A decisão, conhecida esta terça-feira, resulta de um processo relacionado com a condenação, pelos tribunais portugueses, de responsáveis do clube na sequência de declarações públicas sobre a arbitragem no futebol nacional.
Na mesma decisão, o TEDH arquivou as queixas apresentadas pelo antigo presidente do FC Porto, Jorge Nuno Pinto da Costa, e pelo ex-diretor de comunicação do clube, Francisco J. Marques.
Os dois alegavam que o Estado português tinha violado o seu direito à liberdade de expressão ao condená-los por declarações proferidas no Porto Canal e noutros meios de comunicação social.
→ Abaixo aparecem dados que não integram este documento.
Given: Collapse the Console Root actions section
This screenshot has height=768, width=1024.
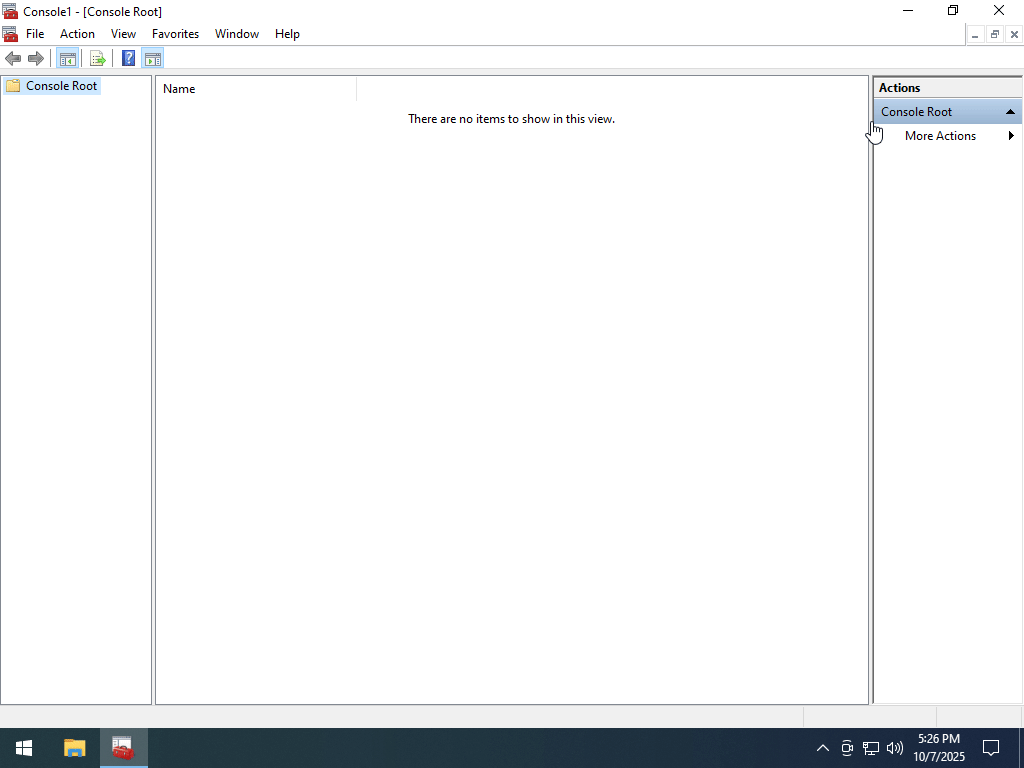Looking at the screenshot, I should (x=1010, y=112).
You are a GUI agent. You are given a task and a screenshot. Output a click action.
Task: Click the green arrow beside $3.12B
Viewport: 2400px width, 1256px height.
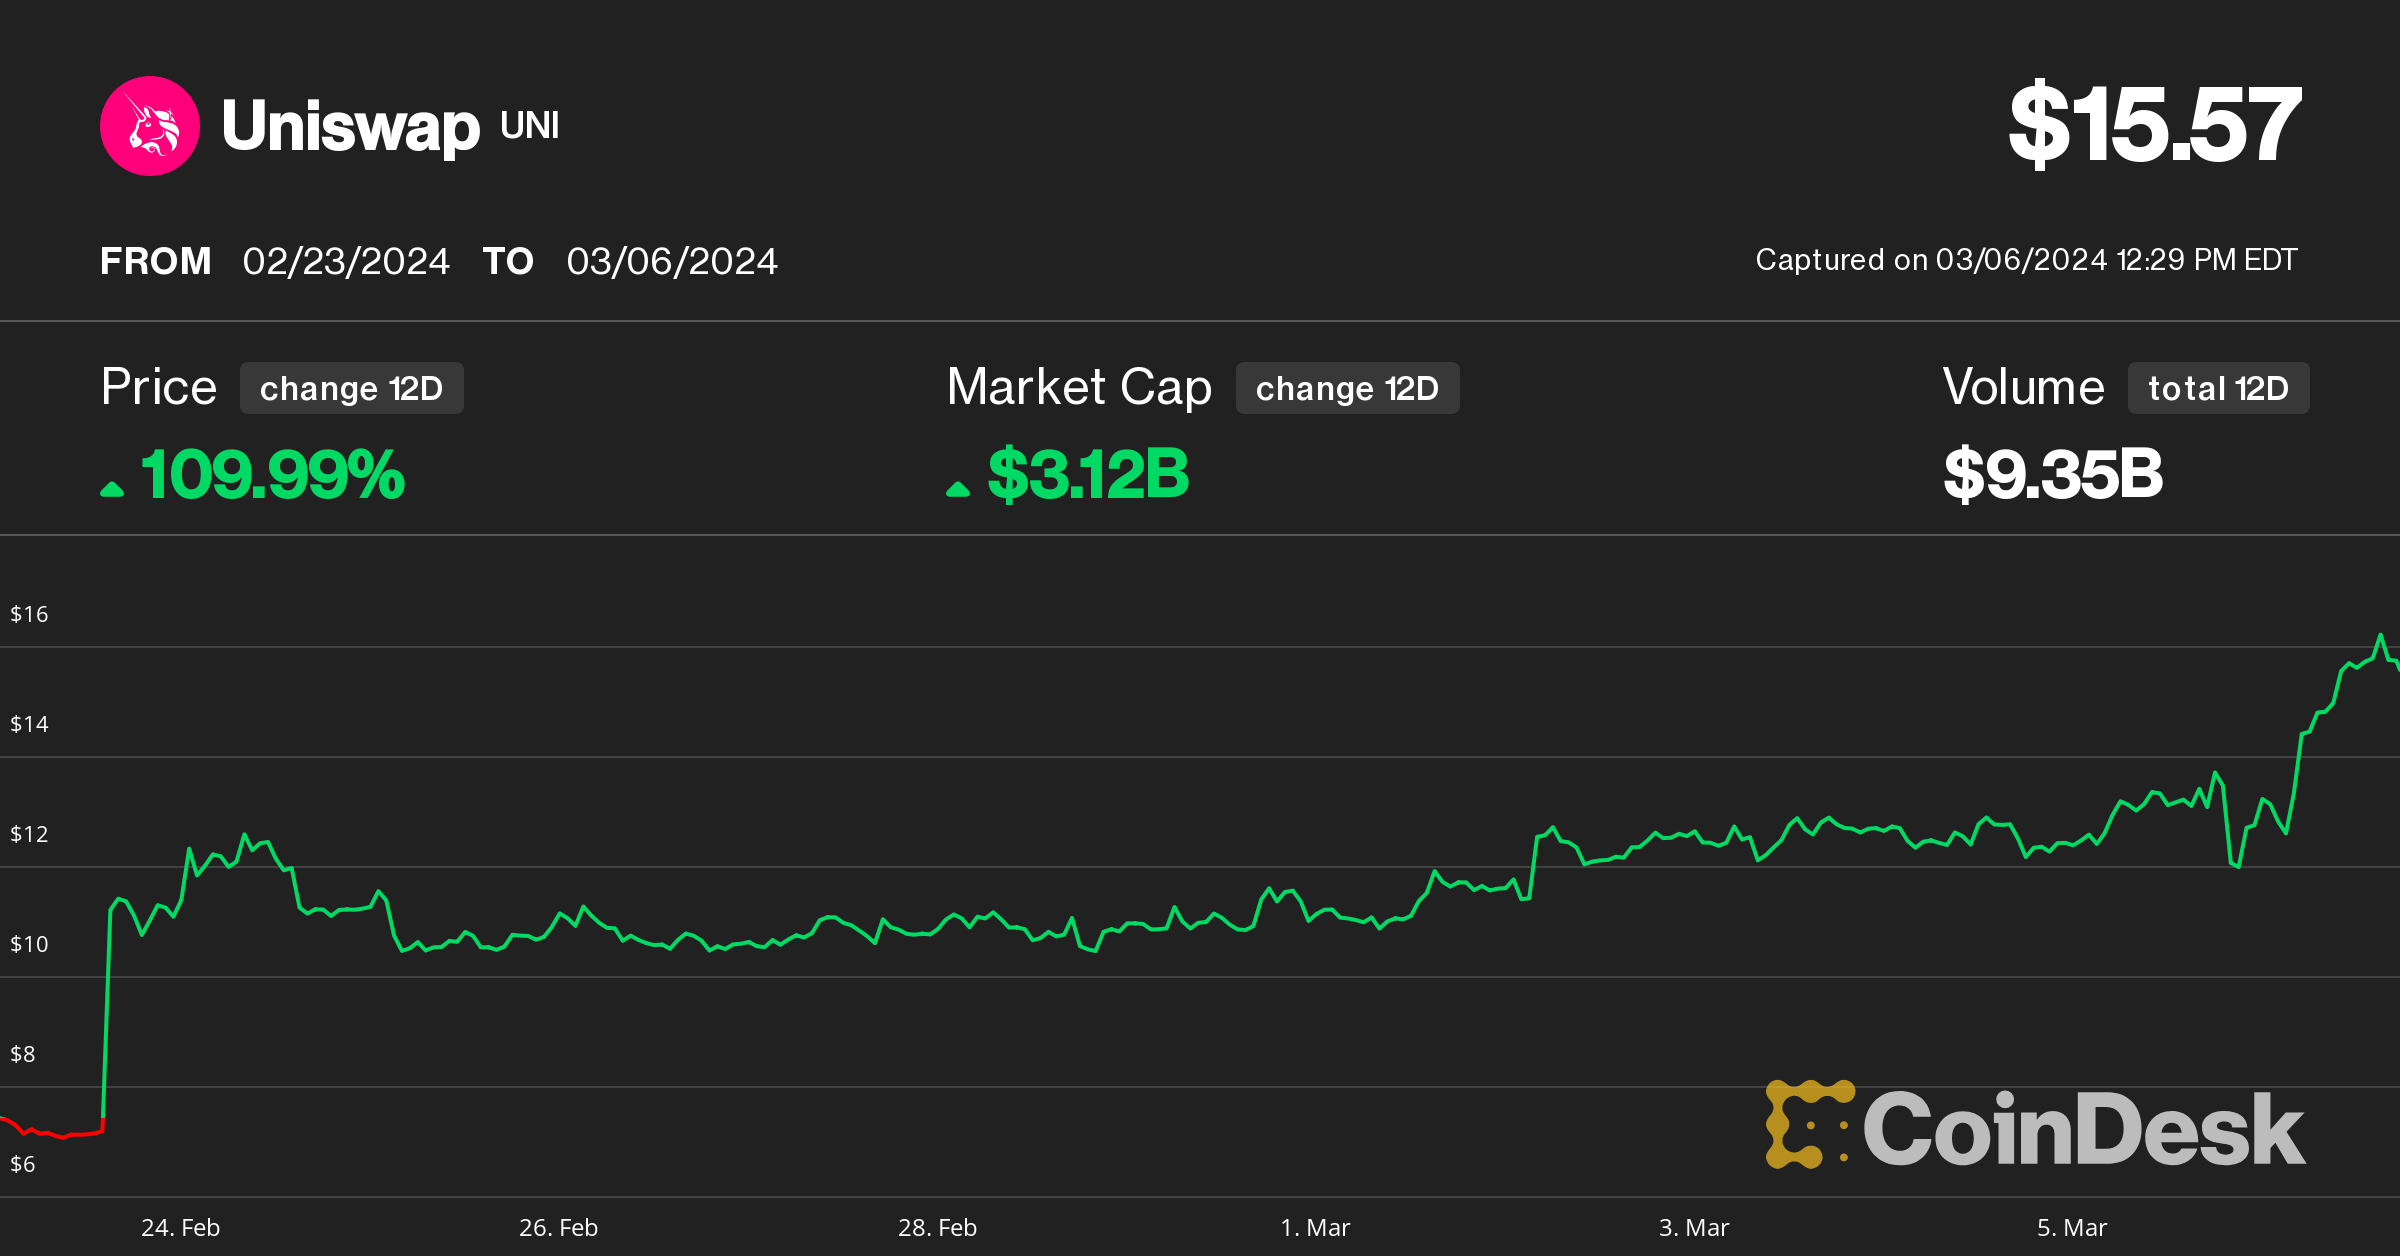tap(958, 488)
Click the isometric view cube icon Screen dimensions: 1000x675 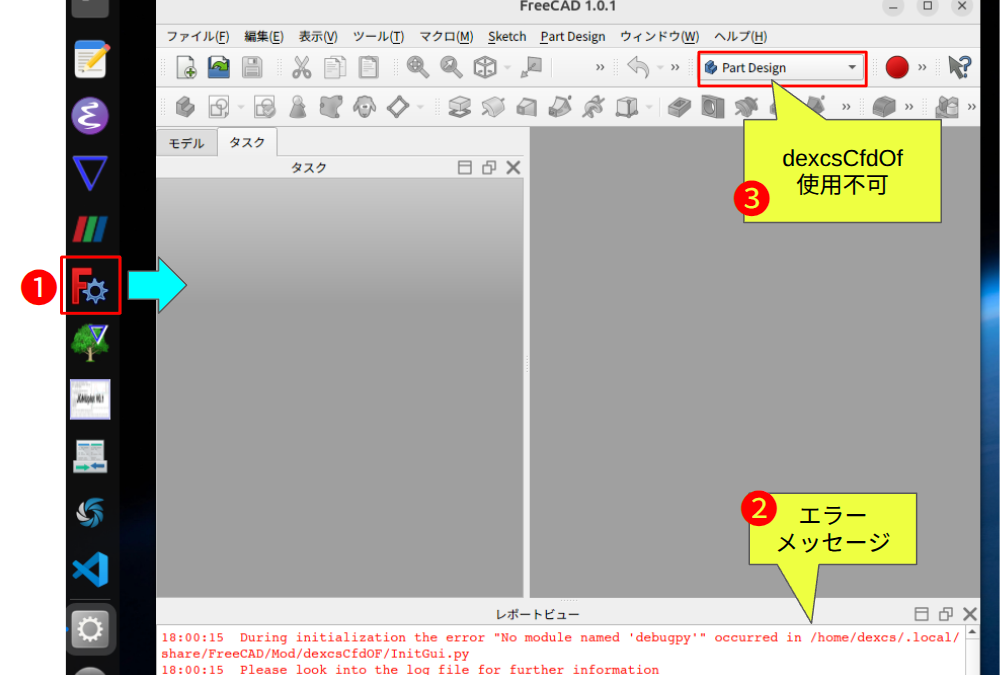[x=485, y=67]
Nas intervenções em causa, Jorge Nuno Pinto da Costa e Francisco J. Marques criticavam árbitros e sustentavam que alguns deles teriam sido corrompidos pelo Benfica para influenciar deliberadamente o resultado de determinados jogos. Ambos sugeriam ainda que o Conselho de Arbitragem da Federação Portuguesa de Futebol poderia ter sido cúmplice desse alegado esquema.
Apesar de reconhecer o direito da FC Porto SAD a uma indemnização, o Tribunal Europeu dos Direitos Humanos decidiu não dar seguimento às queixas individuais apresentadas pelos dois antigos dirigentes portistas.